▸ EXERCISE BRIEF: A faithful, word-for-word transcription of all the data is what is needed.

Pixel coordinate grounding data
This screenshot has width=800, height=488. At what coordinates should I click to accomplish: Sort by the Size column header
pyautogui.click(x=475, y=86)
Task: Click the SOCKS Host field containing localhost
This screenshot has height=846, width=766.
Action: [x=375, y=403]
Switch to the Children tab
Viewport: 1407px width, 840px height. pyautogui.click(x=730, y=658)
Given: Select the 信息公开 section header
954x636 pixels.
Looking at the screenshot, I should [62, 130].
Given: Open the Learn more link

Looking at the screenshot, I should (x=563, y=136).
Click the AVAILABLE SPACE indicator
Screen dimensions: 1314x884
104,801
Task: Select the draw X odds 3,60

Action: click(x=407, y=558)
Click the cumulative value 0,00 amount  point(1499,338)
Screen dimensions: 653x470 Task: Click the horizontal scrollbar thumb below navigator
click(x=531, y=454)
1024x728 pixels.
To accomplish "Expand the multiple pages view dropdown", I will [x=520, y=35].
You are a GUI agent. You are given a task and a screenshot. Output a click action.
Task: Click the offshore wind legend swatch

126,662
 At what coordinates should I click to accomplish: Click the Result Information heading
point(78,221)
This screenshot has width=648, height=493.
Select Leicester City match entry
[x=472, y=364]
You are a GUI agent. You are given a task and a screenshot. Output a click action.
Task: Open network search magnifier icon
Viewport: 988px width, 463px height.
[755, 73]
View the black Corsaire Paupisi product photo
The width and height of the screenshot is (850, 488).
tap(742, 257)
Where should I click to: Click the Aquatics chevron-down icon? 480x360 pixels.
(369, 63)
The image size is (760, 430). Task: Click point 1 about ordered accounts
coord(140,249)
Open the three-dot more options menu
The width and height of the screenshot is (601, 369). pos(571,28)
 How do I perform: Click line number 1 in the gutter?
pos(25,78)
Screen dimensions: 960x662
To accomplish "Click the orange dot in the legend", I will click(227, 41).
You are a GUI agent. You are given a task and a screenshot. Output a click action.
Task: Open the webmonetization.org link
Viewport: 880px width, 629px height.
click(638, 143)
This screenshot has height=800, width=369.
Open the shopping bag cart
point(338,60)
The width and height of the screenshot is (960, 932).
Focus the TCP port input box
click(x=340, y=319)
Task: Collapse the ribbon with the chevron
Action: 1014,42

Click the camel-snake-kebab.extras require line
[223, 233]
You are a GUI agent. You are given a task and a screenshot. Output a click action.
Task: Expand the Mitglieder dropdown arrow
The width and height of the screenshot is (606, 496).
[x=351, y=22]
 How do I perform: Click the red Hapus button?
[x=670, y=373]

▸ ANSWER TO THIS TASK:
This screenshot has width=800, height=488. At what coordinates should I click to accomplish: Sort by the Size column header
pyautogui.click(x=475, y=86)
Task: Click the SOCKS Host field containing localhost
This screenshot has height=846, width=766.
Action: [x=375, y=403]
Switch to the Children tab
Viewport: 1407px width, 840px height. pyautogui.click(x=730, y=658)
Given: Select the 信息公开 section header
954x636 pixels.
Looking at the screenshot, I should [62, 130].
Given: Open the Learn more link

Looking at the screenshot, I should (x=563, y=136).
Click the AVAILABLE SPACE indicator
Screen dimensions: 1314x884
104,801
Task: Select the draw X odds 3,60

Action: click(x=407, y=558)
Click the cumulative value 0,00 amount  point(1499,338)
Screen dimensions: 653x470 Task: Click the horizontal scrollbar thumb below navigator
click(x=531, y=454)
1024x728 pixels.
To accomplish "Expand the multiple pages view dropdown", I will [x=520, y=35].
You are a GUI agent. You are given a task and a screenshot. Output a click action.
Task: Click the offshore wind legend swatch

126,662
 At what coordinates should I click to accomplish: Click the Result Information heading
point(78,221)
This screenshot has width=648, height=493.
Select Leicester City match entry
[x=472, y=364]
You are a GUI agent. You are given a task and a screenshot. Output a click action.
Task: Open network search magnifier icon
Viewport: 988px width, 463px height.
[755, 73]
View the black Corsaire Paupisi product photo
The width and height of the screenshot is (850, 488).
tap(742, 257)
Where should I click to: Click the Aquatics chevron-down icon? 480x360 pixels.
(369, 63)
The image size is (760, 430). Task: Click point 1 about ordered accounts
coord(140,249)
Open the three-dot more options menu
The width and height of the screenshot is (601, 369). pos(571,28)
 How do I perform: Click line number 1 in the gutter?
pos(25,78)
Screen dimensions: 960x662
To accomplish "Click the orange dot in the legend", I will click(227, 41).
You are a GUI agent. You are given a task and a screenshot. Output a click action.
Task: Open the webmonetization.org link
Viewport: 880px width, 629px height.
click(638, 143)
This screenshot has height=800, width=369.
Open the shopping bag cart
point(338,60)
The width and height of the screenshot is (960, 932).
Focus the TCP port input box
click(x=340, y=319)
Task: Collapse the ribbon with the chevron
Action: 1014,42

Click the camel-snake-kebab.extras require line
[223, 233]
You are a GUI agent. You are given a task and a screenshot. Output a click action.
Task: Expand the Mitglieder dropdown arrow
The width and height of the screenshot is (606, 496).
[x=351, y=22]
 How do I perform: Click the red Hapus button?
[x=670, y=373]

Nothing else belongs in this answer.